There's a certain kind of thinking that can only be done in coffeeshops in the morning. Or maybe there's a kind of thinking that's just hard to do in the office, where the environment envelops me in a sense of duty. This morning, I picked up coffee to-go and came into the office early, falling back to what I've been doing my whole short career. There's still no one here, but the first hour and half became responding to emails and ticking off boxes, the type of things I can do in the minutes before bed. This small experience shows to me the impact of environment—even four walls with connotations, no people around, can do this. I've now put on Dave Brubeck and Coffitivity, which helps.

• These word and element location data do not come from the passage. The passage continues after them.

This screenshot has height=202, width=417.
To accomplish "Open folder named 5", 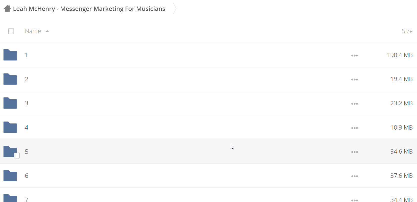I will [27, 152].
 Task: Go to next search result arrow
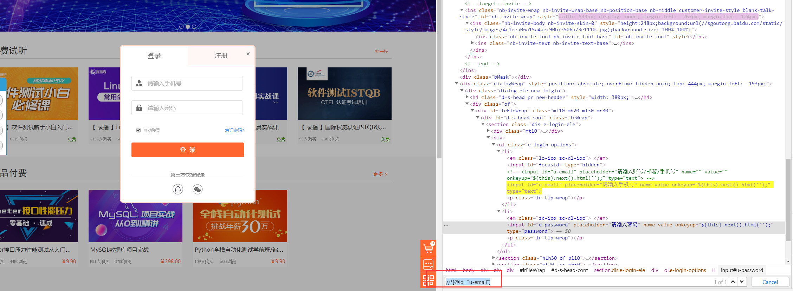(742, 282)
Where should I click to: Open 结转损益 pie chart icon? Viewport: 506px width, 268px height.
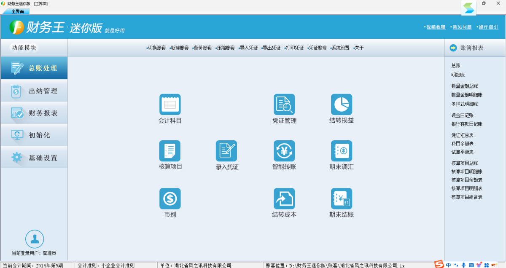[x=341, y=105]
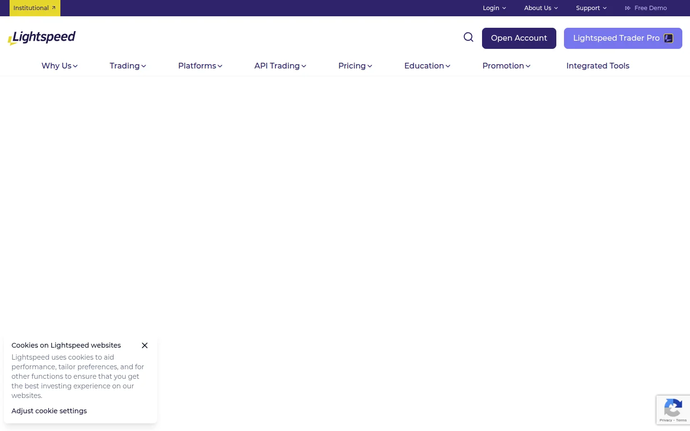Open the API Trading menu
690x431 pixels.
click(x=280, y=66)

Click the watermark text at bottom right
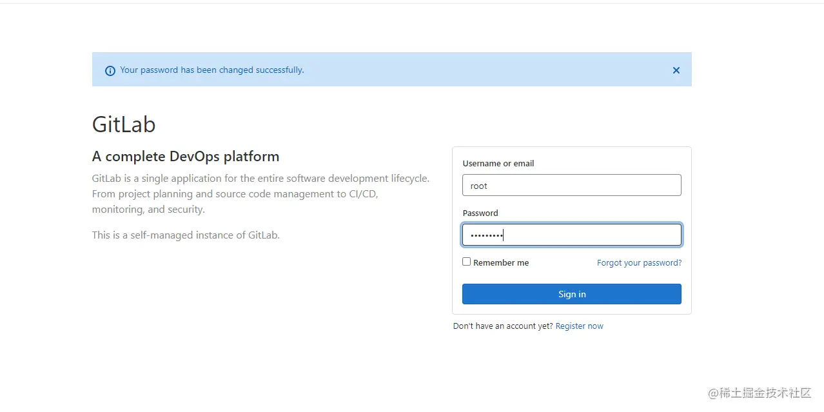(x=760, y=393)
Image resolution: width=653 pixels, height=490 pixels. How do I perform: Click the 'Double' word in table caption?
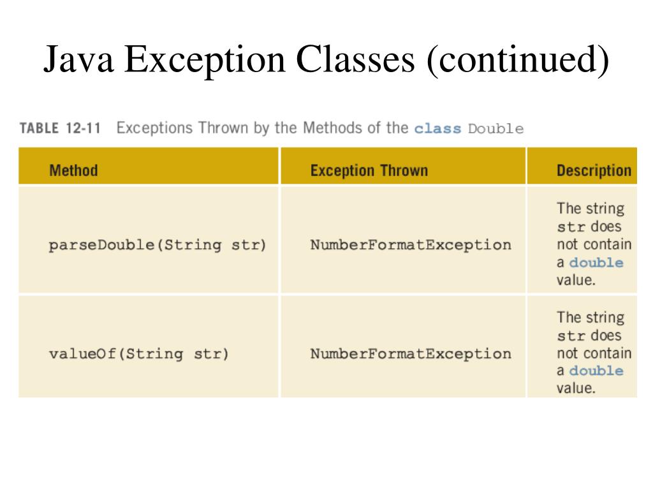[495, 128]
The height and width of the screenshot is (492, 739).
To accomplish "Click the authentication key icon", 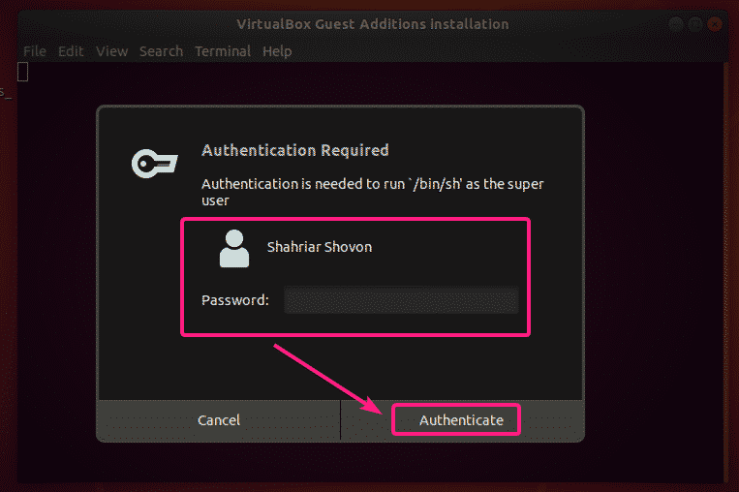I will pyautogui.click(x=155, y=163).
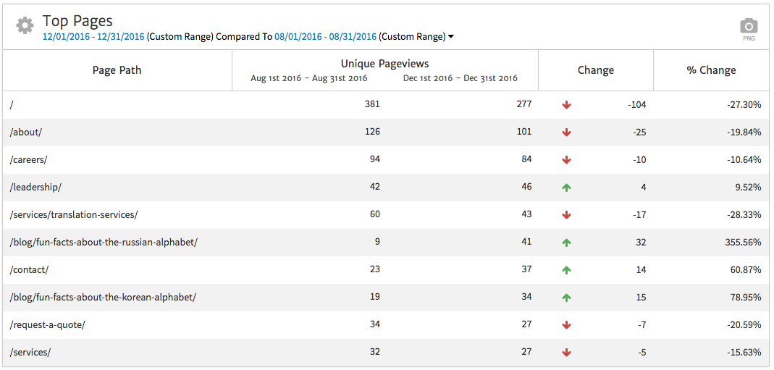Click red down arrow for /careers/ row
The width and height of the screenshot is (774, 370).
(x=566, y=160)
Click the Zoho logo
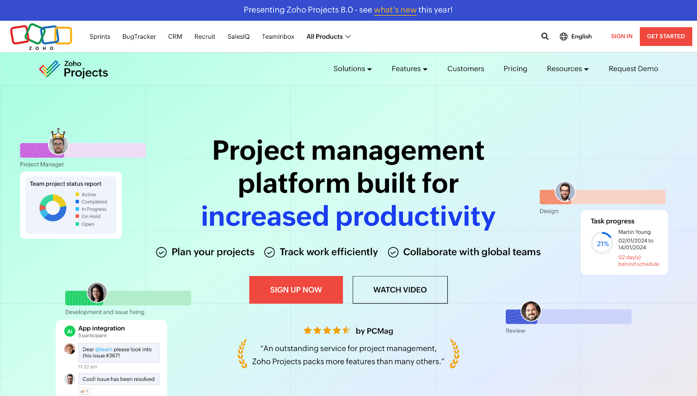The width and height of the screenshot is (697, 396). pyautogui.click(x=41, y=36)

This reminds me of a related topic, that over the years I've come to believe a similar thing about jobs as relationships. W.r.t relationships, I have lost most of the inhibition to make the first move, because rejection does not hurt much anymore. (It will always hurt some.) This is ironically an outcome of being in several relationships (and other not-quite-relationships) that didn't work out, which made me realize that modern-day compatibility is incredibly hard and rare to find, and failure is not explicitly the fault of either of the two parties. Modern-day compatibility is strongly based on individual tastes. If someone rejects me, it's not my fault for not being attractive enough or their fault for not finding me attractive. As much as we like to think we are in control of ourselves, we can't force what we respond to, or on the flip side, dramatically change our personalities. It's in fact easier to change our looks.
Jobs are fit to a personality as well, which is often talked about in terms of entire professions, or big companies versus small companies. What I've seen is that even subtle differences among very similar situations make a big difference in how effective the same person is. I can say that for myself. I felt that at Facebook v. Pinterest, which are on the surface two large social networking companies, but the difference was more pronounced in tiny companies. After leaving 13-person Chorus, I felt I couldn't make a decision on another startup without working at them first, so I did brief contracting with four companies (sizes: 5, 13, 10-20, 4) before joining Instabase (4). It was surprising to me how at certain places, I felt—and I think, was—much more effective than at others. Same person, different types of work, different coworkers and company structures, different styles of communication.
I keep this in mind when recruiting. It makes me more empathetic when things don't work out, and makes me realize the resume and even pure technical interview is only a slice of what makes someone successful at a particular place. More broadly, I hope this mindset will become more common, so people do not view either being rejected in a relationship or being rejected by a company as categorical value judgements or measures of their self-worth. As with finding a fulfilling relationship, finding a fulfilling job is hard, and you should expect to fail a few times and get better at it over time.